The set was designed by Hildegard Bechtler and was inspired by the inside of a cello. Bregje van Balen, a former dancer, designed the costumes.

===Dancers===
In the original production, Lauren Cuthbertson was cast as du Pré (credited as "The Cellist). Marston had wanted to work with Cuthbertson since 2002, when a 17-year-old Cuthbertson stepped in last minute to dance the central role in a new Marston piece. Cuthbertson did in-depth research, studied cello and spoke to MS patients in preparation for the role.

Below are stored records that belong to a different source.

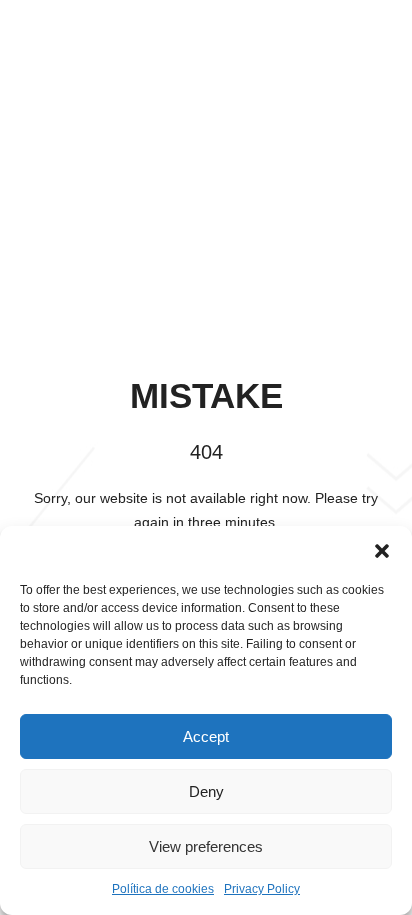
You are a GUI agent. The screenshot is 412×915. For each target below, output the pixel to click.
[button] (382, 551)
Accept (206, 736)
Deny (206, 791)
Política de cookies (163, 889)
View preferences (206, 846)
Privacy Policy (262, 889)
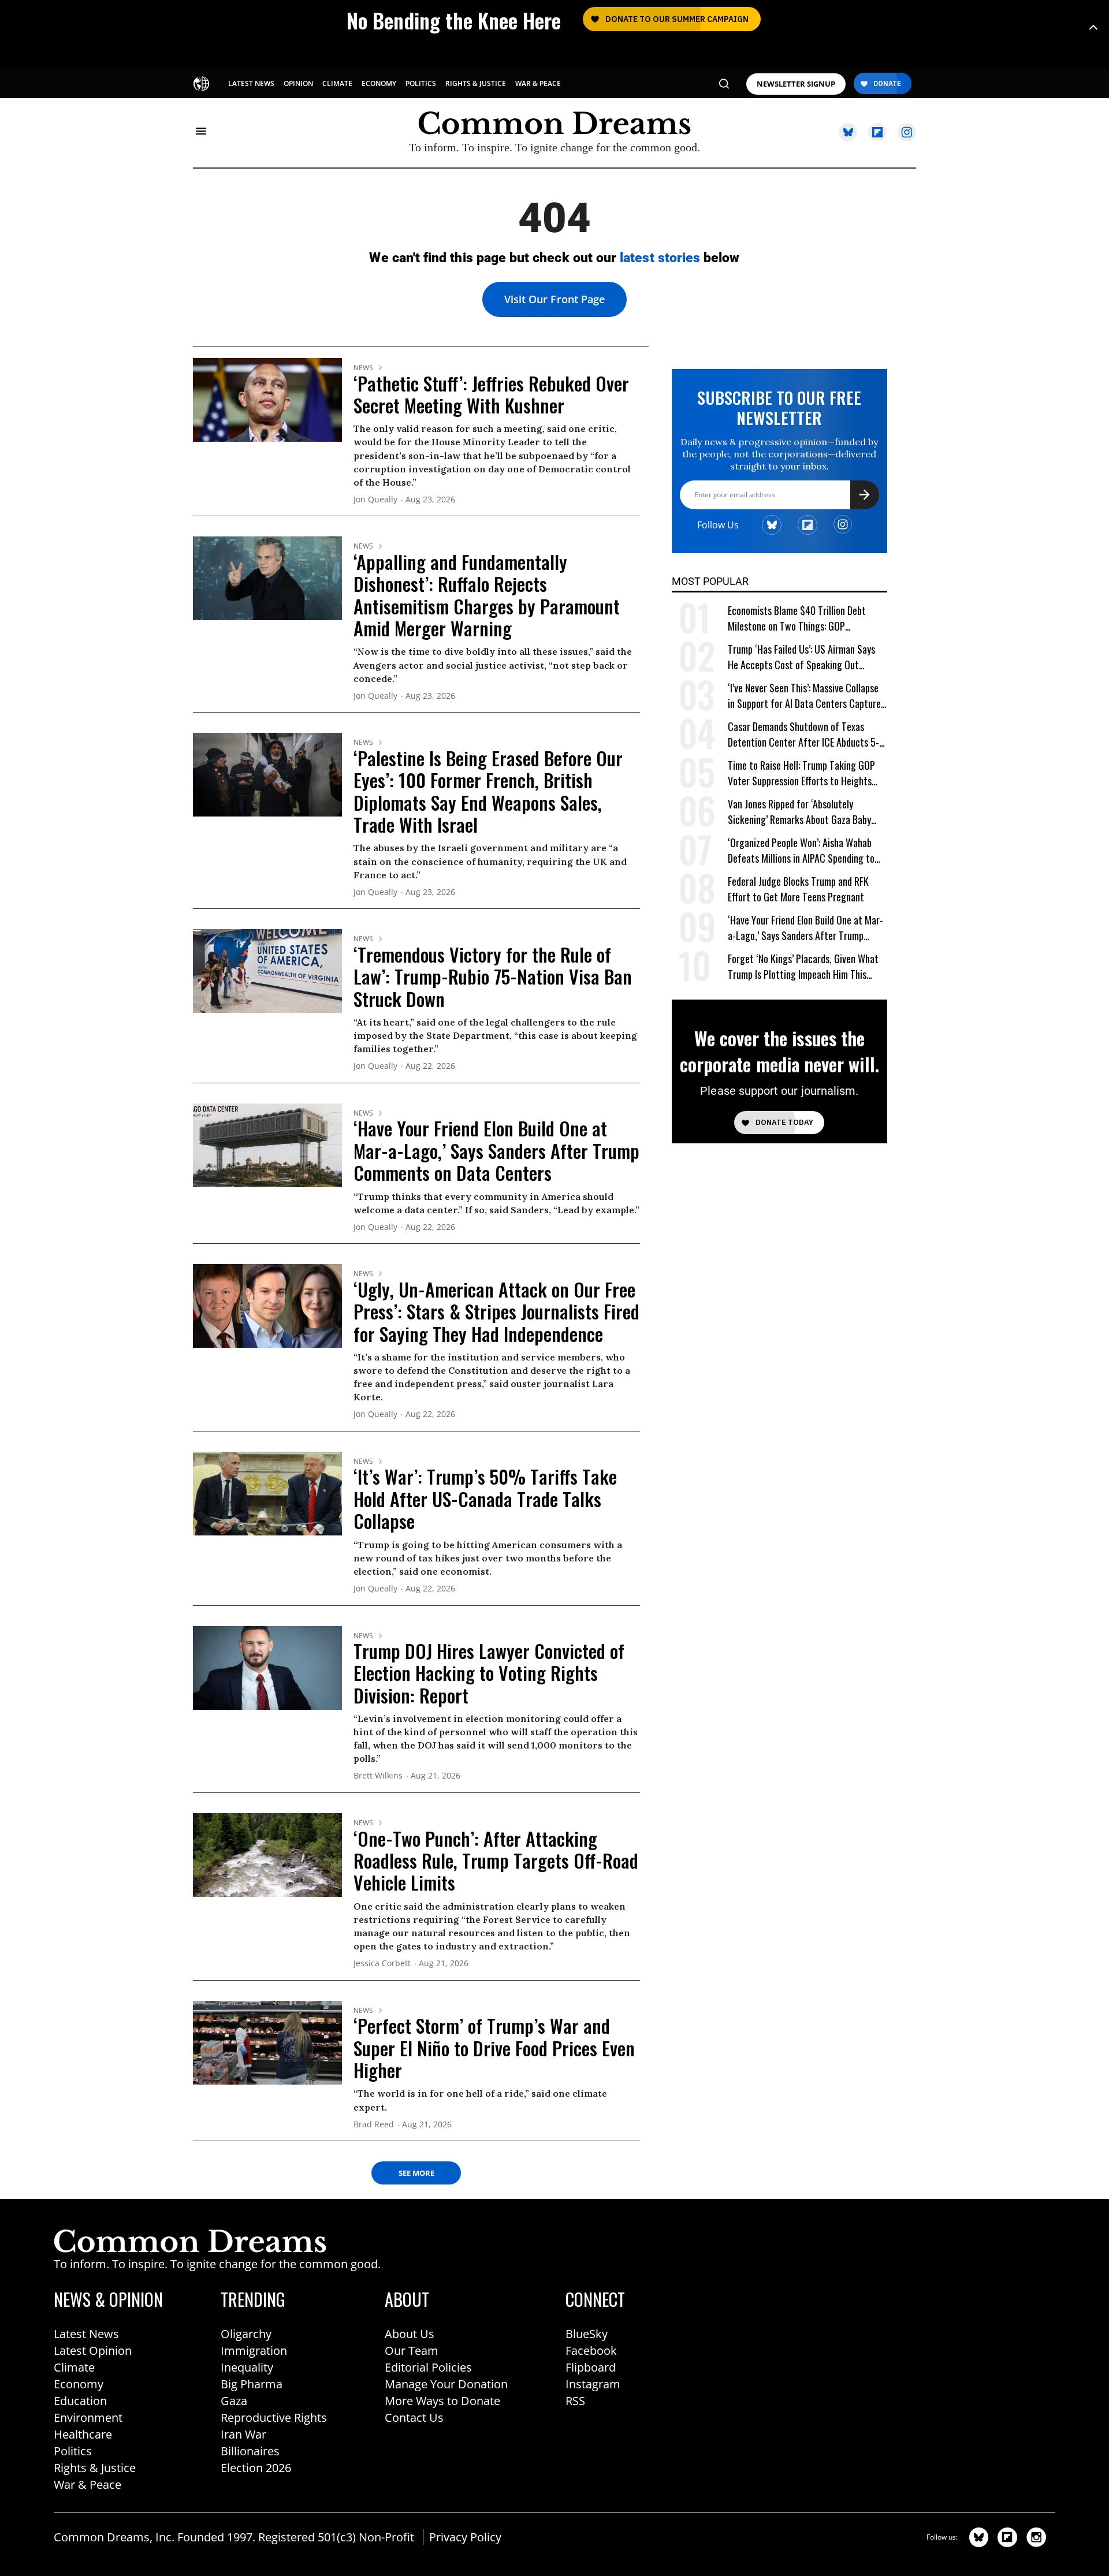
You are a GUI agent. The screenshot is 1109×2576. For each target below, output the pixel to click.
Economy (78, 2384)
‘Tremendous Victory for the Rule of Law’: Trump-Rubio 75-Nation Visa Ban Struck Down (492, 976)
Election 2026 (256, 2468)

Marcelino Sambé portrayed "The Instrument", and Marston commented, "His body is so supple, movement just bursts out of him. If you were going to personify music – that’s him." Barenboim ("The Conductor") was danced by Matthew Ball. Ball said playing Barenboim was "quite intimidating," and his portrayal was from "a slightly more innocent time."

Other dancers who had performed at the premiere included Royal Ballet School student Emma Lucano as the young cellist, Thomas Whitehead as her father, Kristen McNally as her mother, Anna Rose O'Sullivan as her sister, and Gary Avis as a teacher. The second cast include Beatriz Stix-Brunell as the Cellist, Calvin Richardson as the Instrument and Ball as the Conductor.

==Critical reception==
The Cellist received positive to mixed reviews. In a five-star review, The Telegraphs Mark Monahan wrote, "Magical, supremely romantic (Romantic, even), and stirring right from the start, The Cellist – co-created with dramaturg Edward Kemp – is a supreme case in point." Lyndsey Winship of The Guardian gave it four stars, and commented, "The Cellist is most effective as a portrait of a woman’s deep love affair with music." Will Gompertz of the BBC also gave it four stars and called it "beautiful". The Timess Debra Craine gave it three stars and was more critical: "too long and sags in the middle," while the Evening Standards Emma Byrne commented that the corps de ballet was "cluttered, distracting – and unnecessarily busy."

==Accolades==

Year: Award; Category; Recipients and nominees; Result; Ref.
2021: National Dance Awards; Best Classical Choreography; Cathy Marston; Won
Outstanding Female Classical Performance: Lauren Cuthbertson; Won
Beatriz Stix-Brunell: Nominated
Outstanding Male Classical Performance: Marcelino Sambé; Won

==Videography==
A performance on 25 February 2020 was relayed in cinemas. In June that year, in response to the impact of the 2019–20 coronavirus pandemic on the performing arts, the Royal Opera House released the footage of the full ballet online.